Further research should explore the possible reasons for these differences. This study also sheds light on the financial behavior of Americans with Chinese origin, and can help public policy makers develop strategies to improve economic well-being of Chinese immigrants, especially the older population, which is the most economically vulnerable group (Sharpe 2008).

There are some limitations in this study. China is currently in its economic reforms, changes of household financial well-being would be indicative of the effectiveness of such reforms. For example, the changes of debt holdings can reflect the effectiveness of the development and promotion of the credit market. Also, the aging of population can affect the overall economic growth (Abdel-Ghany 2008). However, data used in the analyses is cross-sectional, which limits the ability to conduct analysis to track changes of individual household financial status, although the mean changes in the population should be reasonably observed with multiple years of data.

Another limitation results from the design of the survey. Most variables in the data were collected as categorical variables to increase the response rate, including all asset categories, which results in the difficulty in estimating the real values. Residents in rural areas were not included in the data collection although most Chinese citizens live in those areas. Information about ethnic background was not collected in the survey. There are 55 minorities in China with different cultures and life styles. Results from the total population may not adequately represent certain minorities.

Although there are some limitations in this study, the data are currently the most detailed national survey regarding household finance in China. This study is the first to provide an overview of the household financial situation in transitional China. Future research should continue to investigate consumer finances. Longitudinal data should be collected to observe changes of Chinese household finances overtime and examine the effectiveness of economic policies and reforms on consumer finances. Rural Chinese households should be studied and minorities should be represented in future data collection efforts to provide a more comprehensive understanding of Chinese consumer finance. Future research should also be done to examine characteristics of households that affect their knowledge and attitudes of consumer finances and factors that contribution to household financial decision-making.

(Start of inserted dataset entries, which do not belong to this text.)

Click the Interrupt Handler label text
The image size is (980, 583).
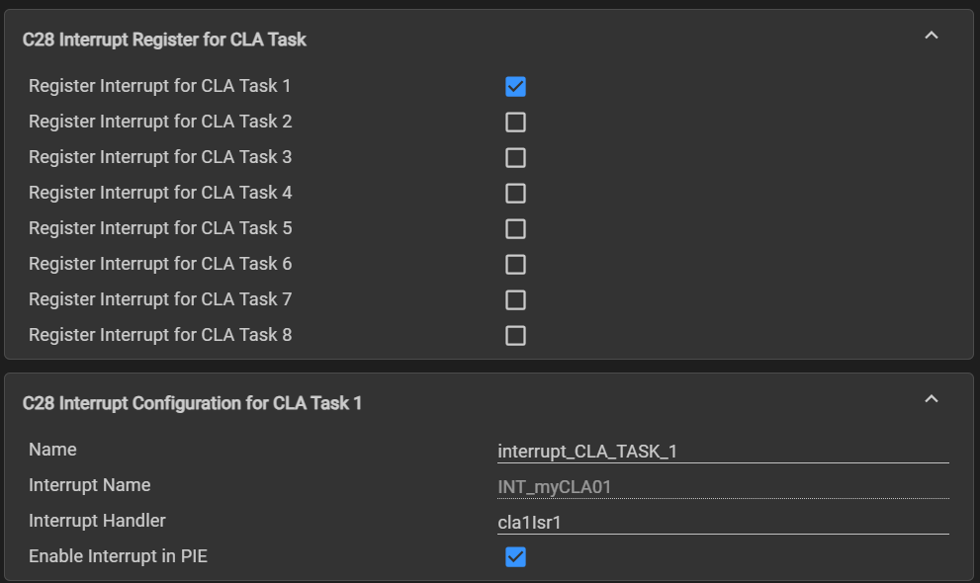[x=97, y=521]
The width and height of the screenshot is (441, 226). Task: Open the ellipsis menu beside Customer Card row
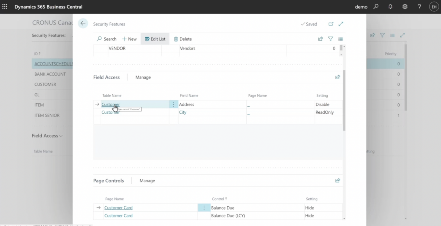204,207
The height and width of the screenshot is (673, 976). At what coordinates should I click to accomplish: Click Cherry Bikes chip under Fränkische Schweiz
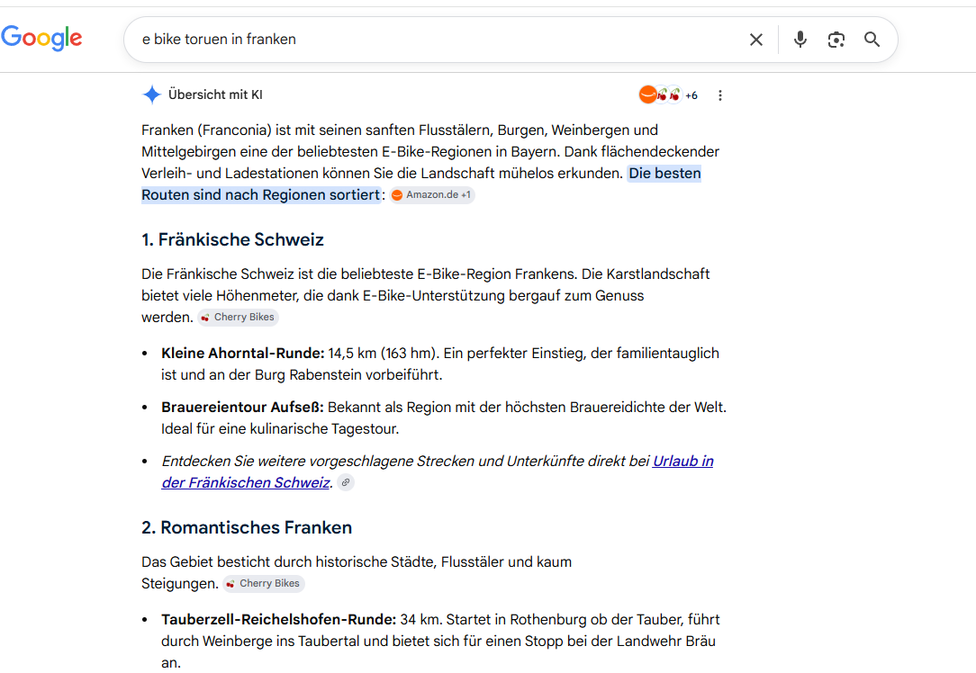click(x=238, y=318)
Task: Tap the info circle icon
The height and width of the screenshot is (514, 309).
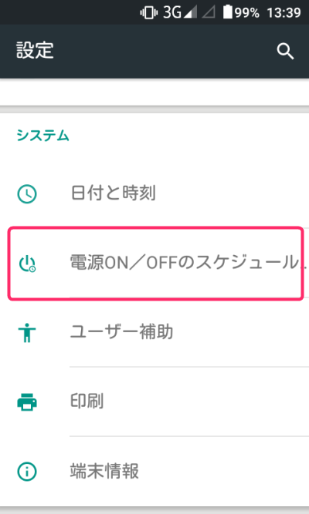Action: coord(27,472)
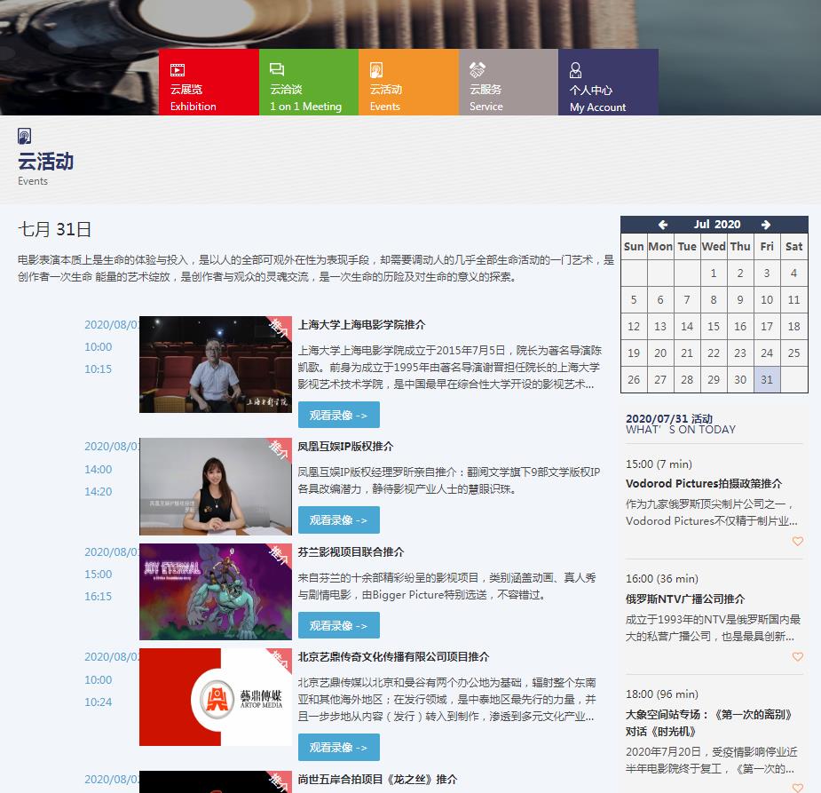Viewport: 821px width, 793px height.
Task: Click the Service handshake icon
Action: [x=478, y=70]
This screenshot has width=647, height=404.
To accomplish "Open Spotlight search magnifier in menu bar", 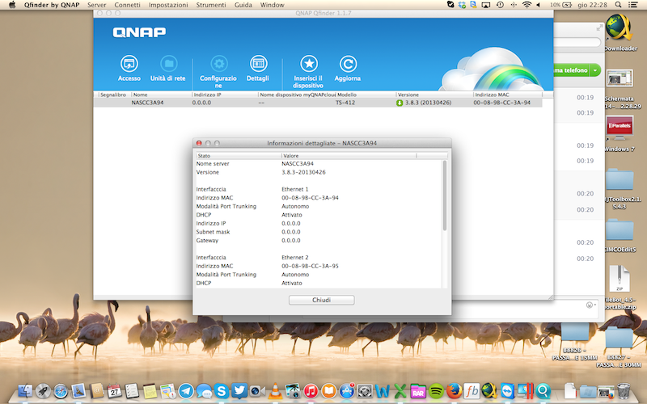I will pos(618,5).
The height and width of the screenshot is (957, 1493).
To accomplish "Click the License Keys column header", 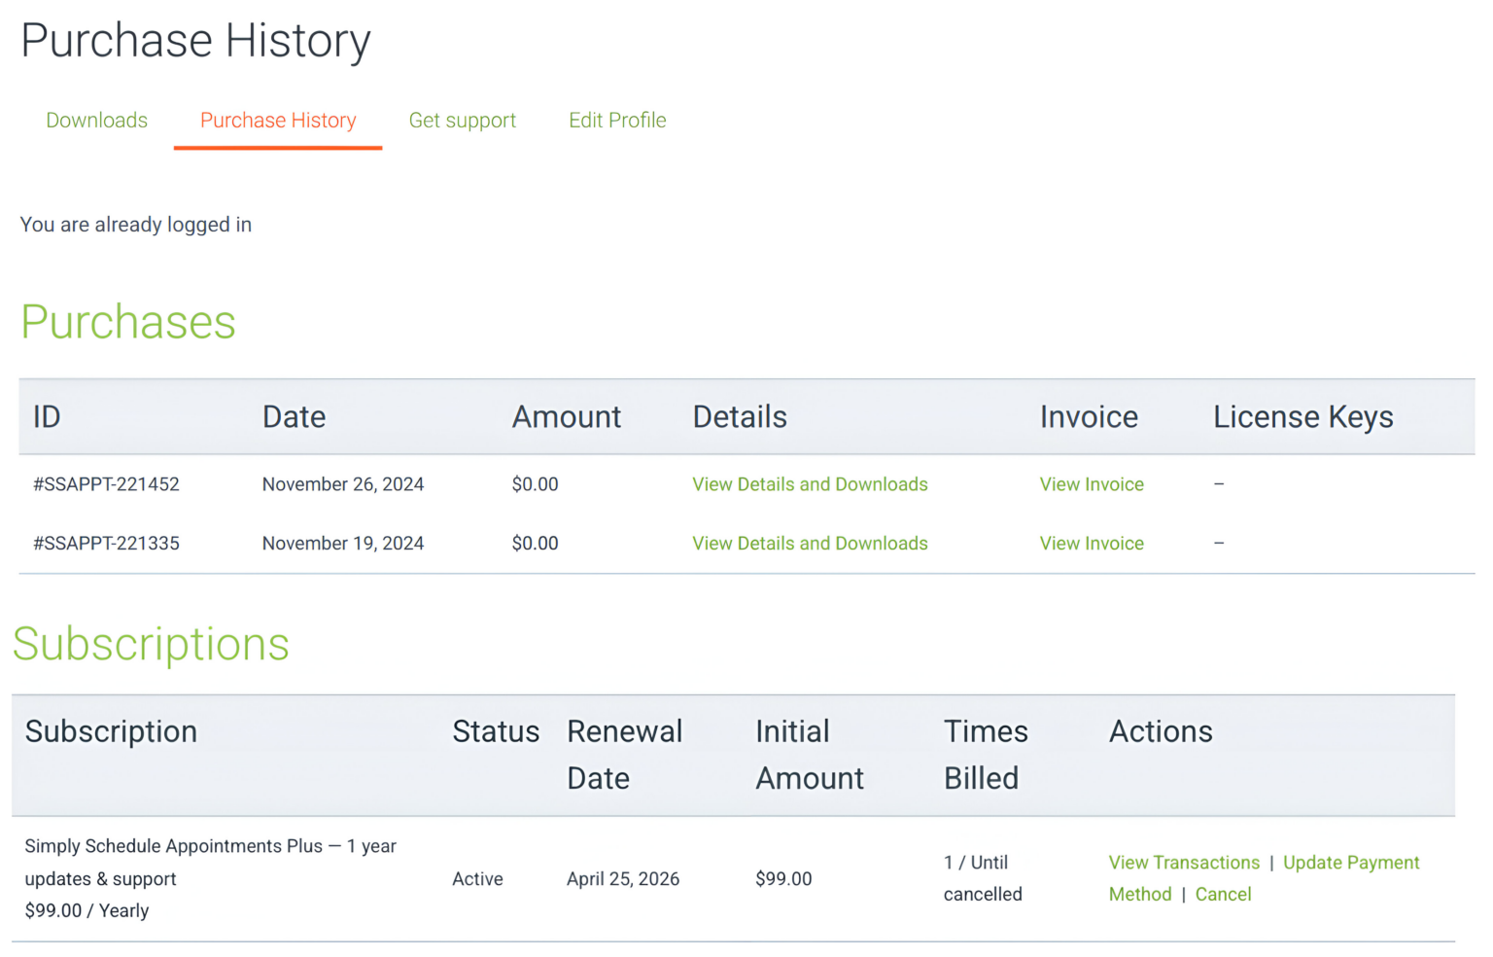I will (1303, 416).
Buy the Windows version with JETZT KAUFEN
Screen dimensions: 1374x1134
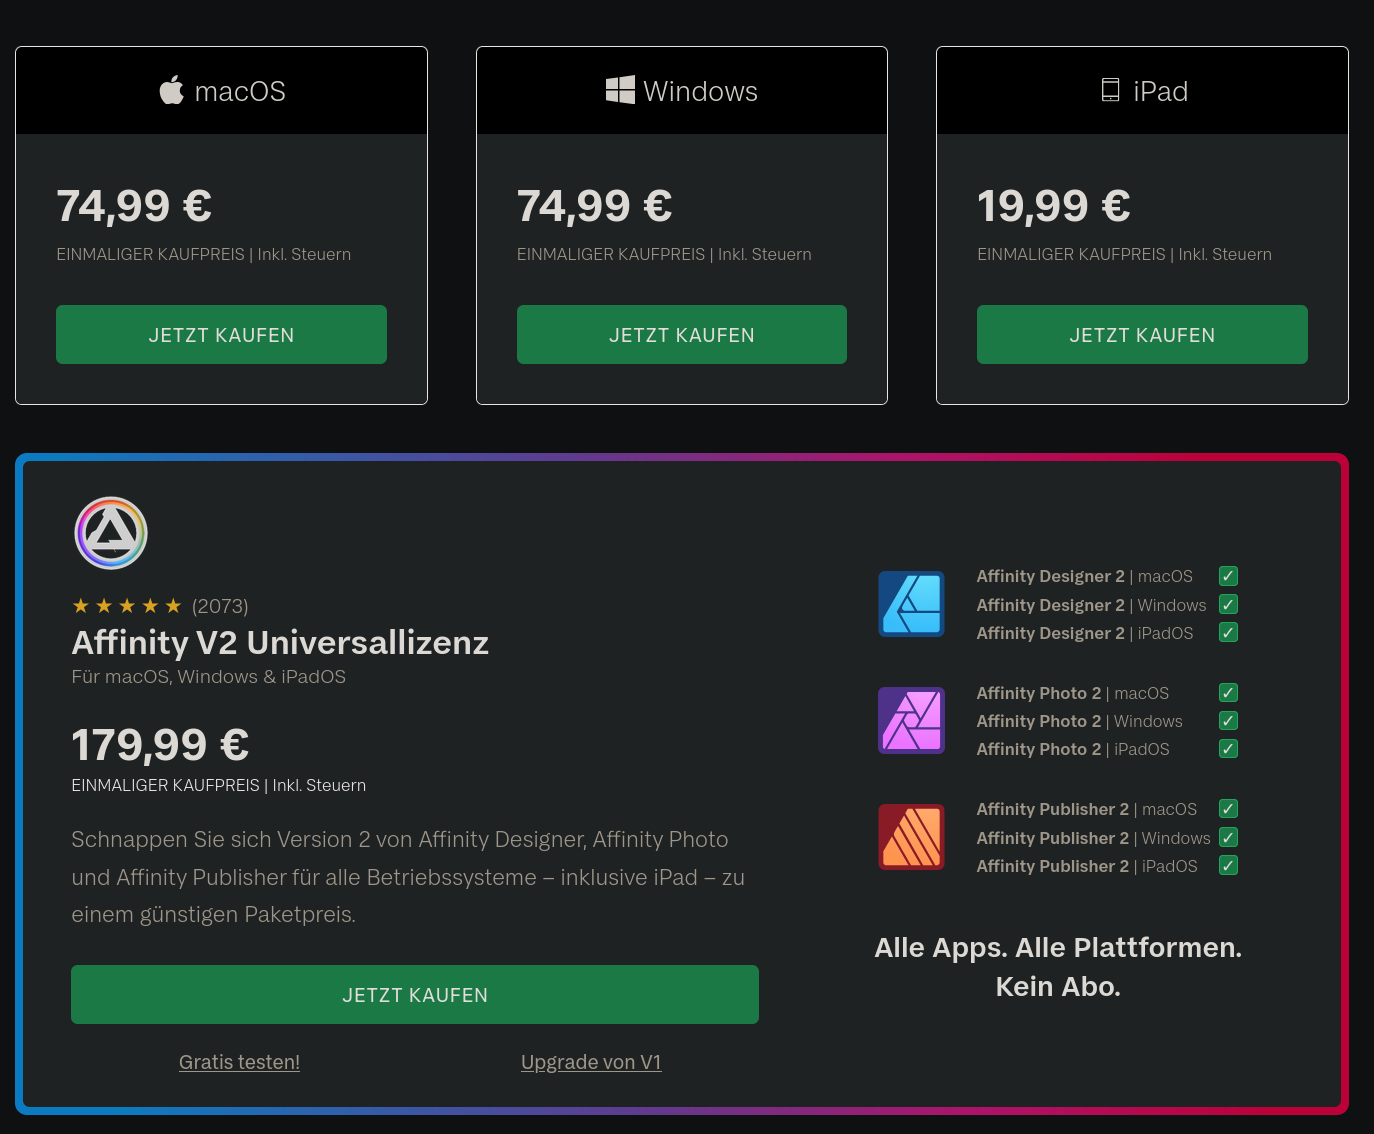(x=682, y=335)
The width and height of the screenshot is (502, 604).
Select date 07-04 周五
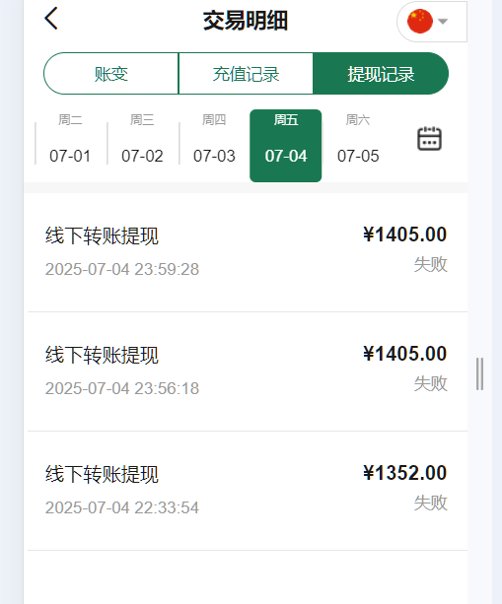click(286, 146)
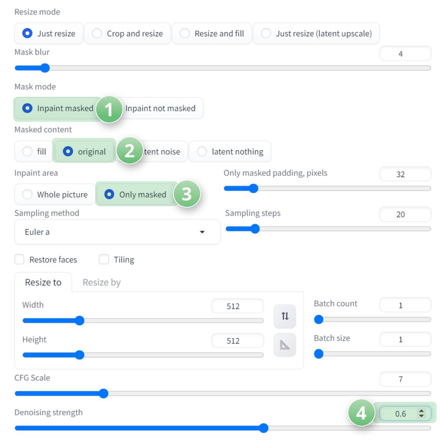Screen dimensions: 440x440
Task: Enable the Restore faces checkbox
Action: (19, 260)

The low percent ownership of debt and the low size of debt owed indicate the possibility that Chinese urban households are not utilizing debt to level their life-cycle consumption. To Chinese households, credit and debt are relatively new concepts (Chen 2004). Education is needed to help consumers understand the benefit and risks of using credit. The low ownership of investment assets (28.0% for stocks, 7.5% for bonds, and 16.3% for any kind of mutual funds) calls for consumer education on financial products and their risks to ensure a good understanding of the development of the capital market and help them better utilize financial products and services to improve their economic well-being and reach their financial goals.

Chinese government should play an active and leading role in supporting financial education to the general public. Economic incentives can be given to employers who provide financial education to their employees. Employers could provide free or affordable financial education to employees. Financial practitioners should be trained to help consumers better understand financial products including investments and credit so that consumers can make informed and rational financial decisions.